Deploy on AWS into a new VPC

See also: If this architecture doesn't meet your specific requirements, see the data lake foundation that uses Apache Zeppelin and Amazon RDS, also available in the Quick Start catalog.

datalake_icon_crs

This Quick Start deploys a data lake foundation that integrates Amazon Web Services (AWS) services such as Amazon Simple Storage Service (Amazon S3), Amazon Redshift, Amazon Kinesis, Amazon Athena, Amazon Elasticsearch Service (Amazon ES), and Amazon QuickSight.

The data lake foundation uses these AWS services to provide data submission, ingest processing, dataset management, data transformation, aggregation, and analysis, search, publishing, and visualization capabilities. Once this foundation is in place, you may choose to augment the data lake with ISV and SaaS tools.

The deployment also includes an optional wizard and a sample dataset that is loaded into Amazon Redshift and Kinesis streams to demonstrate data lake capabilities.

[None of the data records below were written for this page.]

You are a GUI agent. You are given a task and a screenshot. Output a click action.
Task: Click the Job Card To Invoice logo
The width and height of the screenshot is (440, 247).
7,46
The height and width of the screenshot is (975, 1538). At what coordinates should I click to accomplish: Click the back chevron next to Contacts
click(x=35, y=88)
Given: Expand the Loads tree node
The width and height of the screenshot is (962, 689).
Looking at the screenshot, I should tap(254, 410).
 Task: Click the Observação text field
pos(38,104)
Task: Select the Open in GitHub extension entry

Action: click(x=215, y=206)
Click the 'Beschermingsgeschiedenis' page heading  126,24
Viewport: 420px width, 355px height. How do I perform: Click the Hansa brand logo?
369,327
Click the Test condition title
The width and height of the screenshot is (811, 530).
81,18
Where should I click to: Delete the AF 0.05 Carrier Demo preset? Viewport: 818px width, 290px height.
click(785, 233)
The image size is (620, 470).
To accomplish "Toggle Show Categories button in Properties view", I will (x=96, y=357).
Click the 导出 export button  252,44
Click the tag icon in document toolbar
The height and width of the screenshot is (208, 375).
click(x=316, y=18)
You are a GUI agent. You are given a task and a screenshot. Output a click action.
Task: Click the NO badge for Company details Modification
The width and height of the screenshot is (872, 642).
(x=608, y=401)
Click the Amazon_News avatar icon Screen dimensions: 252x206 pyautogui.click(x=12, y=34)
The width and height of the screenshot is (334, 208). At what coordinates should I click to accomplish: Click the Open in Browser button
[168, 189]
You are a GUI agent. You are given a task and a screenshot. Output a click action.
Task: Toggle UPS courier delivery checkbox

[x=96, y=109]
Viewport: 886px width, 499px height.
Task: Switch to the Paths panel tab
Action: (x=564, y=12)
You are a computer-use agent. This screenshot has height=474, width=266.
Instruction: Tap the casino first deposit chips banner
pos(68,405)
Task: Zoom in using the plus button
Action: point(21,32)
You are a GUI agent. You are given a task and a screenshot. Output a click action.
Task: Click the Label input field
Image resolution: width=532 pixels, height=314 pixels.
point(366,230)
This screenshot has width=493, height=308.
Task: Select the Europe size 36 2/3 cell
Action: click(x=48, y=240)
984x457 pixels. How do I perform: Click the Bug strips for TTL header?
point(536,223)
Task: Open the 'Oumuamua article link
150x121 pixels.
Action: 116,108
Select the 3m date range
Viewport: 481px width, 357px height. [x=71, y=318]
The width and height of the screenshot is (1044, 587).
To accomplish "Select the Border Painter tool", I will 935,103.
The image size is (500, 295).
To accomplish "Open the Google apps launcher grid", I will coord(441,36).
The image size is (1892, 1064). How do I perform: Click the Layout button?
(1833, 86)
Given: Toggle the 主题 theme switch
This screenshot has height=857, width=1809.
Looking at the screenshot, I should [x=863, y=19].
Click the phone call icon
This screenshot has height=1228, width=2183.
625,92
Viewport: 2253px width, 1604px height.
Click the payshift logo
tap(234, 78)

This reference architecture is automated by AWS CloudFormation templates that you can customize to meet your specific requirements. For detailed information about the architecture and step-by-step instructions, see the deployment guide.

  • What you'll build

    The Quick Start architecture for the data lake includes the following infrastructure:
    • A virtual private cloud (VPC) that spans two Availability Zones and includes two public and two private subnets.*
    • An Internet gateway to allow access to the Internet.*
    • In the public subnets, managed NAT gateways to allow outbound Internet access for resources in the private subnets.*
    • In the public subnets, Linux bastion hosts in an Auto Scaling group to allow inbound Secure Shell (SSH) access to EC2 instances in public and private subnets.*
    • In a private subnet, a web application instance that hosts an optional wizard, which guides you through the data lake architecture and functionality.
    • IAM roles to provide permissions to access AWS resources; for example, to permit Amazon Redshift and Amazon Athena to read and write curated datasets.
    • In the private subnets, Amazon Redshift for data aggregation, analysis, transformation, and creation of new curated and published datasets. When you launch the Quick Start with the optional wizard and sample data, Amazon Redshift is launched in a public subnet.
    • Integration with other Amazon services such as Amazon S3, Amazon Athena, AWS Lambda, Amazon ES with Kibana, Amazon Kinesis, and Amazon QuickSight.
    • Your choice to create a new VPC or deploy the data lake components into your existing VPC on AWS. The template that deploys the Quick Start into an existing VPC skips the components marked by asterisks above.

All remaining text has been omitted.